With this new book, The Whys of a Scientific Life, I feel honoured to be the first in the Focus Series on Global Science Education, and indeed it seems a good place for such a Series to start with an examination of these Whys.

I have had a diverse background in scientific research. This includes academic departments of physics and chemistry, including applying these disciplines to biological themes. I have also worked in the scientific civil service, including analytical services to industry, at the UK’s Synchrotron Radiation Source. These have all given me a wide perspective of the variety of the choices that scientists make.

The question Why is such a powerful one in science. Within basic curiosity driven science it need pay no attention to applications. In my own scientific career I mentioned “Why does a lobster change colour on cooking?” as a prime example of basic curiosity. It also surprised me just how much media, public and school children interest there was in our press release on this, made jointly with Imperial College and my colleague there Prof Naomi Chayen.

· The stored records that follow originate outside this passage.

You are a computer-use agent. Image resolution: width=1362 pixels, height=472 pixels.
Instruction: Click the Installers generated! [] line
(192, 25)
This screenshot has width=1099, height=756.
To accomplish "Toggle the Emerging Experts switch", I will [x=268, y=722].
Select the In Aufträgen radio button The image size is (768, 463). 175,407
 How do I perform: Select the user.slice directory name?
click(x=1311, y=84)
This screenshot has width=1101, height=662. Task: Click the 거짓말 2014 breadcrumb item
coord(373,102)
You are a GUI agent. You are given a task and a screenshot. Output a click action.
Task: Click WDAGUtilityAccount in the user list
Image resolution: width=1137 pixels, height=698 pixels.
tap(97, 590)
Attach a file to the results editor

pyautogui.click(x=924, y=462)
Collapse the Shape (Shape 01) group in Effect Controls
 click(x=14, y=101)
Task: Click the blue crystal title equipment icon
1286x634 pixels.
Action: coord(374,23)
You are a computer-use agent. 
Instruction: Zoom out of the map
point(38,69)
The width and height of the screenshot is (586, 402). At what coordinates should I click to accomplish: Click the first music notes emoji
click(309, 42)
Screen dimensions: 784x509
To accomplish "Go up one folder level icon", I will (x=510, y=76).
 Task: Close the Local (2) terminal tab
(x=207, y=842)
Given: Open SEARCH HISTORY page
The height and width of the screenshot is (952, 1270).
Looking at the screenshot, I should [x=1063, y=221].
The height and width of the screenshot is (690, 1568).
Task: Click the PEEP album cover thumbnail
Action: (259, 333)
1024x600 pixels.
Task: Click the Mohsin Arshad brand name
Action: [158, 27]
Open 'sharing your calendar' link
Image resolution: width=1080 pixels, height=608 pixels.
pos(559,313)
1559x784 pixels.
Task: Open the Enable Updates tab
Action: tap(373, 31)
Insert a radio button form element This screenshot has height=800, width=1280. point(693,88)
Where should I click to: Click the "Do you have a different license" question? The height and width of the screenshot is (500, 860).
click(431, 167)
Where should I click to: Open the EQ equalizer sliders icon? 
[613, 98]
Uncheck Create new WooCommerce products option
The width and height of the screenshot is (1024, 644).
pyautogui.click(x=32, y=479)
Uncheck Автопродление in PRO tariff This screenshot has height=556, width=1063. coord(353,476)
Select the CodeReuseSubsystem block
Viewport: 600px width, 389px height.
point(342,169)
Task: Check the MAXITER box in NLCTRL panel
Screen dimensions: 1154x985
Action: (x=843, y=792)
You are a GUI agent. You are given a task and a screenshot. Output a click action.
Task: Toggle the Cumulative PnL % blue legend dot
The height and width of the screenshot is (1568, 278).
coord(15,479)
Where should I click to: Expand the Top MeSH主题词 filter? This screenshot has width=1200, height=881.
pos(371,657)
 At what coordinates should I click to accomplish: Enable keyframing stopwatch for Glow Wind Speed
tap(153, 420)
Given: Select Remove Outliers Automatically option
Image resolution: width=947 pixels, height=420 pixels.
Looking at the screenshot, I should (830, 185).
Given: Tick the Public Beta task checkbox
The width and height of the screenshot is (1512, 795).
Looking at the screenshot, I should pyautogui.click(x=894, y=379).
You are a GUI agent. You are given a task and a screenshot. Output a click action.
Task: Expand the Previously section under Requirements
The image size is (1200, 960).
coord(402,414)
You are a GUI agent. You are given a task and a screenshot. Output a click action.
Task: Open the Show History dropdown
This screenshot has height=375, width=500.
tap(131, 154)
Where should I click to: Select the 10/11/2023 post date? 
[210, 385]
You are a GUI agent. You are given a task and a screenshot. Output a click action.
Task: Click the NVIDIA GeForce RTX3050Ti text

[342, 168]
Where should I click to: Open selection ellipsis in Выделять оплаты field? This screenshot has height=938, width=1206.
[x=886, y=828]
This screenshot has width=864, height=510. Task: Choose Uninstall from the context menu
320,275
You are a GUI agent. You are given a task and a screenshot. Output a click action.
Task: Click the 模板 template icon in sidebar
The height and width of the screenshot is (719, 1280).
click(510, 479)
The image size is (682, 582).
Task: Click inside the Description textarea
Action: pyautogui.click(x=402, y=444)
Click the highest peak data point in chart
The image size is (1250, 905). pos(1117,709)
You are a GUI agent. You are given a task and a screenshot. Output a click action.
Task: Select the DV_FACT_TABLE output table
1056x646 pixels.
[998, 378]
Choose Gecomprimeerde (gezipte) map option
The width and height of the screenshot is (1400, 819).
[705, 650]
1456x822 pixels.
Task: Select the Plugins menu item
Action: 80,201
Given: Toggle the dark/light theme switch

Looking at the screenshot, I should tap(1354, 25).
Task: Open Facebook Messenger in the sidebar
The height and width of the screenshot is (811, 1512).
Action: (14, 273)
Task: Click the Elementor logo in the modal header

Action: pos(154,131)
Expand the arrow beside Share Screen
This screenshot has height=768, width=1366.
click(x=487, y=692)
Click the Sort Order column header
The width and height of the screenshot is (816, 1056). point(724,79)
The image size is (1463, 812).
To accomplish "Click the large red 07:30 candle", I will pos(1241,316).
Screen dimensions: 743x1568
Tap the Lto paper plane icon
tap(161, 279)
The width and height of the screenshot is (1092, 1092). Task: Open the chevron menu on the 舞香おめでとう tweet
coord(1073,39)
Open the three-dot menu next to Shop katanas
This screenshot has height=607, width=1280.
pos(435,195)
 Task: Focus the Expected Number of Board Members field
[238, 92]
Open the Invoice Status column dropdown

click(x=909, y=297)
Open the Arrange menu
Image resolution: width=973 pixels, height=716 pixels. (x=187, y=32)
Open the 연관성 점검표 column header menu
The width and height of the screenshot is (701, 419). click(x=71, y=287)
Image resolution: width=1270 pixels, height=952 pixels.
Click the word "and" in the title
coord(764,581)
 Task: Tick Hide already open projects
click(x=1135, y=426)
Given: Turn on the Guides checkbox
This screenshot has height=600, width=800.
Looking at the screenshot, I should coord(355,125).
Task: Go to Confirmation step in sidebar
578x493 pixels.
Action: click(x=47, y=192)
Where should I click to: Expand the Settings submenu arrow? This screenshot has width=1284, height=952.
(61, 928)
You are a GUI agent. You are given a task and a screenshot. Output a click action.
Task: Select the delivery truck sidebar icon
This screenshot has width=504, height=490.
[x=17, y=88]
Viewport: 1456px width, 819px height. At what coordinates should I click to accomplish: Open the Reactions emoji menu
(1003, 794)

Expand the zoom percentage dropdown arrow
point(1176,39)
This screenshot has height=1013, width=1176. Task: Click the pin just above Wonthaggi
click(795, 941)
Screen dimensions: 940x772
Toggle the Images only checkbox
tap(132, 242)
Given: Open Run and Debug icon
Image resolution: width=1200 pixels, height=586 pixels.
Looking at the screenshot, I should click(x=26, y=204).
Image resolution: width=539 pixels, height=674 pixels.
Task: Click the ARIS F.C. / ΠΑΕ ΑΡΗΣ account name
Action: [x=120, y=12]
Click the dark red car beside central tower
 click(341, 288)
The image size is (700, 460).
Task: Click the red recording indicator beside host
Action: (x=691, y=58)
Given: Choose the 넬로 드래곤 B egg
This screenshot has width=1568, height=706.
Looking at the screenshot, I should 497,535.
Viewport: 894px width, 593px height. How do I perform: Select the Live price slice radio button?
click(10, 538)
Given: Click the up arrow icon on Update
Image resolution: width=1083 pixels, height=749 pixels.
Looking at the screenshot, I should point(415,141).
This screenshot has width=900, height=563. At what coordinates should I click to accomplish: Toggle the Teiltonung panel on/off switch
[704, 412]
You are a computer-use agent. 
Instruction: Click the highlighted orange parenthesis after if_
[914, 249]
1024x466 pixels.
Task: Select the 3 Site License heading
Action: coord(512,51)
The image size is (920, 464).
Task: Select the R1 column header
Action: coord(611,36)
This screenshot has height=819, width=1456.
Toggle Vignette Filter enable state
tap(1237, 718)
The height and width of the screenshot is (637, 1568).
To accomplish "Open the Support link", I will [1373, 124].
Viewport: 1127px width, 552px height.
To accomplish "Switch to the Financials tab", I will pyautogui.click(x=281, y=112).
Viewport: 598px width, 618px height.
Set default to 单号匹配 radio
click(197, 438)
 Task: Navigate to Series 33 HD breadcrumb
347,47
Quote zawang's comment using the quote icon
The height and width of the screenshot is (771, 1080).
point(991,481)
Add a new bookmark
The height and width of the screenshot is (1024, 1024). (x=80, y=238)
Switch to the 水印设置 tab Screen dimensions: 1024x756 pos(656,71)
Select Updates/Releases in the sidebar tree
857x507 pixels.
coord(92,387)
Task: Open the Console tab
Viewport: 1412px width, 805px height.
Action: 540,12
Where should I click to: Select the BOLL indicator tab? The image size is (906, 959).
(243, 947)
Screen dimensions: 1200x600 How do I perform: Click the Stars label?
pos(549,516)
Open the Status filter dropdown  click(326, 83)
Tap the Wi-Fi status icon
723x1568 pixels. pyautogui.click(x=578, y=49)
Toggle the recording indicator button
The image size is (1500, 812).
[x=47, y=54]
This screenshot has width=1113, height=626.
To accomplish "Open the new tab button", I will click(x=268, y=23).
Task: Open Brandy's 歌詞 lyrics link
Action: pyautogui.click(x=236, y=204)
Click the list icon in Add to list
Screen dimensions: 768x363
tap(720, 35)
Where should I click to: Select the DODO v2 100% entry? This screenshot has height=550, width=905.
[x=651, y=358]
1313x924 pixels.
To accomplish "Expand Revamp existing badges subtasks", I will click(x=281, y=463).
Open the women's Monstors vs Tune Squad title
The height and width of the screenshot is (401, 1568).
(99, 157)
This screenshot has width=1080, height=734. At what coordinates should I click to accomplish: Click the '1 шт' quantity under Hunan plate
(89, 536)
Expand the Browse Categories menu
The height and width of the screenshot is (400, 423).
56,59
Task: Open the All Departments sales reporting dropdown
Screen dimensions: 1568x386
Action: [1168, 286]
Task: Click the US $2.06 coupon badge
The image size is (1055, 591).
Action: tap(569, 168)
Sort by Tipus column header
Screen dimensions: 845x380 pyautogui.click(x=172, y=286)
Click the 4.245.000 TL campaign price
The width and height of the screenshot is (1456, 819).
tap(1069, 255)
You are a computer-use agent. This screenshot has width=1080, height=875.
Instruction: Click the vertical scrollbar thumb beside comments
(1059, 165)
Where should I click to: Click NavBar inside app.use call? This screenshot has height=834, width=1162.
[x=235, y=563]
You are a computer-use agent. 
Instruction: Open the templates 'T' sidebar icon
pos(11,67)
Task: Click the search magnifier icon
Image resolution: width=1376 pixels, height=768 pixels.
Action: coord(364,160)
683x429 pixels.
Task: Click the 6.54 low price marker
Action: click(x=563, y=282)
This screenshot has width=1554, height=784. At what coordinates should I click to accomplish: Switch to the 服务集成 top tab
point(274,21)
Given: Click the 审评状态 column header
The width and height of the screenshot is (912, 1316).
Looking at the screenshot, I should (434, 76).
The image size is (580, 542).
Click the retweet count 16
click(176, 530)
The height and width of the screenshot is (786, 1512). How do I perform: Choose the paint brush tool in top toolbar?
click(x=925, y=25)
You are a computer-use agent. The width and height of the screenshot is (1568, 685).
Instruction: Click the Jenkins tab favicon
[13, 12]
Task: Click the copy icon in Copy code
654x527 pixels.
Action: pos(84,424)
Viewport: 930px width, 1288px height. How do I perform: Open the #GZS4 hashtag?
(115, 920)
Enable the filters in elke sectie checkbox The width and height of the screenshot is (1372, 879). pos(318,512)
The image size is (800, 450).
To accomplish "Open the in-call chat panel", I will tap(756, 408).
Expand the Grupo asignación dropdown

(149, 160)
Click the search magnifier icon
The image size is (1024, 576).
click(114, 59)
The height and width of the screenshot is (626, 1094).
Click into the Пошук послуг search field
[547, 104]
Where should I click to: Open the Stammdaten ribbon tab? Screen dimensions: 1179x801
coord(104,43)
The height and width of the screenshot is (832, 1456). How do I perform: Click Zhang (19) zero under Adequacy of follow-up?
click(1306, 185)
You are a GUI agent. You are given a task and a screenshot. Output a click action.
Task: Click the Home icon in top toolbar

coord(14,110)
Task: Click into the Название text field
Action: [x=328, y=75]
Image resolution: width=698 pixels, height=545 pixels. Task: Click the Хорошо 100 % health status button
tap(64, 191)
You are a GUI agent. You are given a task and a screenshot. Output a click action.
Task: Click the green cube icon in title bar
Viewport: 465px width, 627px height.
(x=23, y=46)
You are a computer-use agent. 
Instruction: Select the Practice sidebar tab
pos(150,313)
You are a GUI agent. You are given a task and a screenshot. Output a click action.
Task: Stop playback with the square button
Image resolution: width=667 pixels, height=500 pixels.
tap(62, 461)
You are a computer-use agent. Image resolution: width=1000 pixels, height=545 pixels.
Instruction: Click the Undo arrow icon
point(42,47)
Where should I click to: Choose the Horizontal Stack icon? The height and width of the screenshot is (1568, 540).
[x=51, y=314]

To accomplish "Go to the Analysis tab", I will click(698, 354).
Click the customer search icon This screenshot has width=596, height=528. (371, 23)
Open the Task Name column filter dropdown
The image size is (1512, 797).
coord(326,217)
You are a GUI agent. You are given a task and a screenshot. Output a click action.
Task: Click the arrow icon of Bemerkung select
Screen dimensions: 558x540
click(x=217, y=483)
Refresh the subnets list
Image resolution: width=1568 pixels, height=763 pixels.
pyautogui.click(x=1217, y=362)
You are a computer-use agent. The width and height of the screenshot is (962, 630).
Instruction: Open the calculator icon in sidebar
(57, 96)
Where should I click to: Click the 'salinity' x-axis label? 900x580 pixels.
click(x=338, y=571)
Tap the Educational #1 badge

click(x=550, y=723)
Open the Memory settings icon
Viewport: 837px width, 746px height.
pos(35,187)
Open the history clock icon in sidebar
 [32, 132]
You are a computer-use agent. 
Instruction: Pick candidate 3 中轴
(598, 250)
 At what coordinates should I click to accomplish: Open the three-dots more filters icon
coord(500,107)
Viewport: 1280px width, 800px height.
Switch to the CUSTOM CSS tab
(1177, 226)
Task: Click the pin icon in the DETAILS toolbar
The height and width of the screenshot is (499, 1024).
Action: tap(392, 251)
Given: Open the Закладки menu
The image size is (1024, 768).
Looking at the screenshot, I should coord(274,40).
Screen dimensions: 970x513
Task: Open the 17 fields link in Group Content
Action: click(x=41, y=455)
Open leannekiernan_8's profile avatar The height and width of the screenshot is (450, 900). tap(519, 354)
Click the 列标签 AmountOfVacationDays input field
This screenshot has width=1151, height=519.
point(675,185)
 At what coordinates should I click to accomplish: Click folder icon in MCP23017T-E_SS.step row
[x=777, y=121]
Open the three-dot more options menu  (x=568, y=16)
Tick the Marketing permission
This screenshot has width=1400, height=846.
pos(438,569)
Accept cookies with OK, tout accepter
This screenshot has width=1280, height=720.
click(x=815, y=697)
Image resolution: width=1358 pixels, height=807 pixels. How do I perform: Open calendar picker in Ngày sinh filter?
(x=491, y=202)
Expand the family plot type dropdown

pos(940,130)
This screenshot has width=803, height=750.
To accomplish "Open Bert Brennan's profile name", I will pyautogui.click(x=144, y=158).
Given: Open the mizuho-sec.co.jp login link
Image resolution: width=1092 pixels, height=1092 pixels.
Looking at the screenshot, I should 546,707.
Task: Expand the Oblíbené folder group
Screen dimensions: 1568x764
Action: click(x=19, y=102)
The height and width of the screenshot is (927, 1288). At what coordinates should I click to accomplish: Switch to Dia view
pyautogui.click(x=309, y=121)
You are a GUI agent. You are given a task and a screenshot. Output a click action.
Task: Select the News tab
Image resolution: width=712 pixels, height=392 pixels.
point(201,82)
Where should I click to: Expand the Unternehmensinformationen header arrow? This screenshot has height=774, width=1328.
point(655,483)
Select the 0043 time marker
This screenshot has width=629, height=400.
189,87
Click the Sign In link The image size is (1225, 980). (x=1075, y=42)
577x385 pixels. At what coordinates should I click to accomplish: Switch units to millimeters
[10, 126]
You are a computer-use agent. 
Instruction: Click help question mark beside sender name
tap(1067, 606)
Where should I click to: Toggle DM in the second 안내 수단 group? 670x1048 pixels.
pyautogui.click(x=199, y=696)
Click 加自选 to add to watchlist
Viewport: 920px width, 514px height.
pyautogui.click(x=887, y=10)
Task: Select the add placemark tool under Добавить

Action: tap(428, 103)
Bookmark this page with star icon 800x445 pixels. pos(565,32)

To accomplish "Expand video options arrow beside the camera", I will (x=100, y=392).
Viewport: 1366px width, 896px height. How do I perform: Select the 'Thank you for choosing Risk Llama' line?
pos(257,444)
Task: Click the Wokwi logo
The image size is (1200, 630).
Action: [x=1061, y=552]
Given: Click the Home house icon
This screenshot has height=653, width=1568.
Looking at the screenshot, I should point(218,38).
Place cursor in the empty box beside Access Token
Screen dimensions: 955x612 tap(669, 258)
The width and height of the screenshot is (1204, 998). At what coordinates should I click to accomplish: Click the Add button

Fundamentally, a scientist asks questions based on curiosity. This is expressed in a variety of ways. Making a hypothesis, asking what happens if, devising a collection, wanting to see a research topic to completion and so on.

In addition though, the environment of the scientist is naturally very important. Society itself, particularly the individual voters, influences their elected governments, and thereby shapes the scientific research that is undertaken by scientists.

However the boundary between directed research and curiosity based research is always a sensitive matter for researchers not least if there is an attempt to move that boundary by governments. To be practical about it, new funding is the tool used by governments to incentivise such changes.

John Polanyi based in Toronto, Canada, Nobel Prizewinner in Chemistry, and who was a chemistry student here at the University of Manchester, both undergraduate and postgraduate,  provided me with the book’s frontispiece quotation:-

 It is important that we reflect upon our craft, since our understanding of science will inform public policy towards it – 'science policy' as it is called.

He also provided a glimpse of the strong feelings of scientists about such matters as government direction of research:-

“(In my country, Canada) We have 'Centres of Excellence' because we recognize that the skill on which discovery depends is possessed by a few. But then such centres are evaluated with just 20% weight to 'excellence'. A preposterous 80% is reserved for 'socio-economic worth evaluation'”.

At a workshop on research grant writing at the University of Manchester  I recall mischievously asking, in the section on research impact statements: did Faraday mention the electric light bulb when he was researching the fundamentals of electricity and magnetism?. Of course he didn’t but I think it made the point that it is curiosity that brought us electricity and magnetism.

In my book I try to steer a path, as objectively as possible, to explain the good intentions of governments and the good intentions of scientists in all such matters.  This includes innovation, patenting and commercialisation by scientists, in academe and in industry.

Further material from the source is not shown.